Trump, migración y los demonios sueltos

En un mitin político en Minnesota, el miércoles, Trump prometió ser “tan duro” en materia migratoria como antes. Poco antes había tenido que ceder ante la presión y había firmado una orden ejecutiva para detener la separación de familias de migrantes que su propia administración había venido implementando. Pero en este asunto la parte esencial rebasa el hecho de que el presidente haya tenido que recular. El tema central tiene más bien que ver con cómo Trump consigue detectar una serie de preocupaciones y miedos que existen en muchos estadounidenses (lo expresen abiertamente o no) y, luego, su capacidad para articular un discurso que conecta eficazmente con esos sectores de la población.

La investigación ha mostrado que las personas que tienen miedo tienden a ser menos tolerantes, más reactivas y más excluyentes de otras personas (Siegel 2007; Wilson 2004). Estos sentimientos pueden afectar las preferencias electorales o el apoyo político de medidas tales como el cierre de fronteras hasta el castigo a determinados grupos étnicos, religiosos o sociales (Hanes y Machin, 2014). Tras los atentados terroristas cometidos en Europa y EU entre 2015 y 2016, los crímenes por odio contra musulmanes estadounidenses subieron a los peores niveles desde el 2001.

Ahora bien, el terrorismo produce 13 veces menos muertes que otras clases de asesinato en el mundo (IEP, 2015). Nowrasteh (2017) muestra que, de 1992 a 2017, las probabilidades de morir o ser herido en un atentado terrorista cometido en EU eran 133 veces menores que por otros tipos de violencia intencional. Y, sin embargo, ocho de cada diez potenciales electores estadounidenses consideraban probable que ocurriese un atentado terrorista próximamente (Quinnipiac, 2016). Esto representaba los niveles más elevados de ansiedad por terrorismo desde el 2001. No es casual que, de todas esas personas, quienes más se sentían vulnerables eran quienes indicaban que votarían por Trump; 96% de esos electores consideraba que era probable que próximamente ocurriera un atentado terrorista, comparado con un 64% de quienes votarían por Clinton.

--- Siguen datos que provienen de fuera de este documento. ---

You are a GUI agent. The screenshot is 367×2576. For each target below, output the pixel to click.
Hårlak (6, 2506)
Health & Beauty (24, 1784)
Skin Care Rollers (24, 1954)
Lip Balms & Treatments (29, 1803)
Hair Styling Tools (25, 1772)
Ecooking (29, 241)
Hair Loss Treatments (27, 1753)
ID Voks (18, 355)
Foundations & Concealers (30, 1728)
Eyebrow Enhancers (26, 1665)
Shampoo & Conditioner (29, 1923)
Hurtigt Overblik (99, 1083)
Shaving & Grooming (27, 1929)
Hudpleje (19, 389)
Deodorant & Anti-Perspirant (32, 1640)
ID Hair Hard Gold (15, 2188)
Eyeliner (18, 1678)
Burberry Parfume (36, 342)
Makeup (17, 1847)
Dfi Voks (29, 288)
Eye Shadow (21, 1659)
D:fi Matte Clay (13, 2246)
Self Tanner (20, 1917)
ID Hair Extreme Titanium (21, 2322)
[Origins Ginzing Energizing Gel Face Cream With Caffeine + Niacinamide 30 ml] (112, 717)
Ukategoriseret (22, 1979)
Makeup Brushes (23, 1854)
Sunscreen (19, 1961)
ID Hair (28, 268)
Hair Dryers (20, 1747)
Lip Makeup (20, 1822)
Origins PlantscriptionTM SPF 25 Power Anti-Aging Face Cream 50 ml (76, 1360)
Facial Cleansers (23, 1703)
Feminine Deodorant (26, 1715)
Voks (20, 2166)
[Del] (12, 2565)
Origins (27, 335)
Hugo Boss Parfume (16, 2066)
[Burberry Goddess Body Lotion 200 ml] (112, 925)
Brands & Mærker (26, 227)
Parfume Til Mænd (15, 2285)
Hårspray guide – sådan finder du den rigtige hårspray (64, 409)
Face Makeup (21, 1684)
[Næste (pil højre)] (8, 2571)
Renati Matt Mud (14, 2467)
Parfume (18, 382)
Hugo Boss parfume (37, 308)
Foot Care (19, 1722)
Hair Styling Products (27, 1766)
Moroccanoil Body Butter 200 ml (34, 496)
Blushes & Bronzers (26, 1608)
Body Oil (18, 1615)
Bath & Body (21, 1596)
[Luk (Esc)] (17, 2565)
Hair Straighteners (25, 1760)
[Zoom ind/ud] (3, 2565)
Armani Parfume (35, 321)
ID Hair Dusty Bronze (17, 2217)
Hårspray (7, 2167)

A esa ansiedad solo hace falta añadir un elemento: una narrativa que sostenga que las fronteras están desprotegidas, que los “musulmanes” se aprovechan de esa desprotección, o bien, en un tema distinto, pero vinculado, que, a través de esas mismas fronteras llega gente que “tiene muchos problemas y nos traen esos problemas a nosotros. Nos traen drogas, nos traen crimen y a sus violadores” (Trump, 2015), refiriéndose a los migrantes procedentes de México y otros países.

Bajo esa lógica, construir un muro para “proteger” al país o implementar medidas de “cero tolerancia” ante la amenazante inmigración cobra cabal sentido. Y, por tanto, separar familias y enjaular niños no son actos inhumanos, sino consecuentes, medidas para “disuadir” a aquellos migrantes que “optan” por “violar la ley” y que traen consigo a sus hijos a la hora de cometer ese “acto criminal”. La cuestión, repito, no es solo que Trump lo plantee de ese modo, sino la forma como esos planteamientos consiguen conectar emocionalmente con amplias capas de la población estadounidense, puesto que ello genera incentivos para que otros políticos lo respalden o repliquen su conducta. En pocas palabras, Trump no está solo, no llega al poder solo ni actúa sin complicidades. Lo único que él ha hecho es abrir las puertas a demonios que ahí estaban, latentes, listos para emerger. Esos demonios que hoy andan sueltos con permiso son el enemigo a vencer. Trump es solo una de sus caras.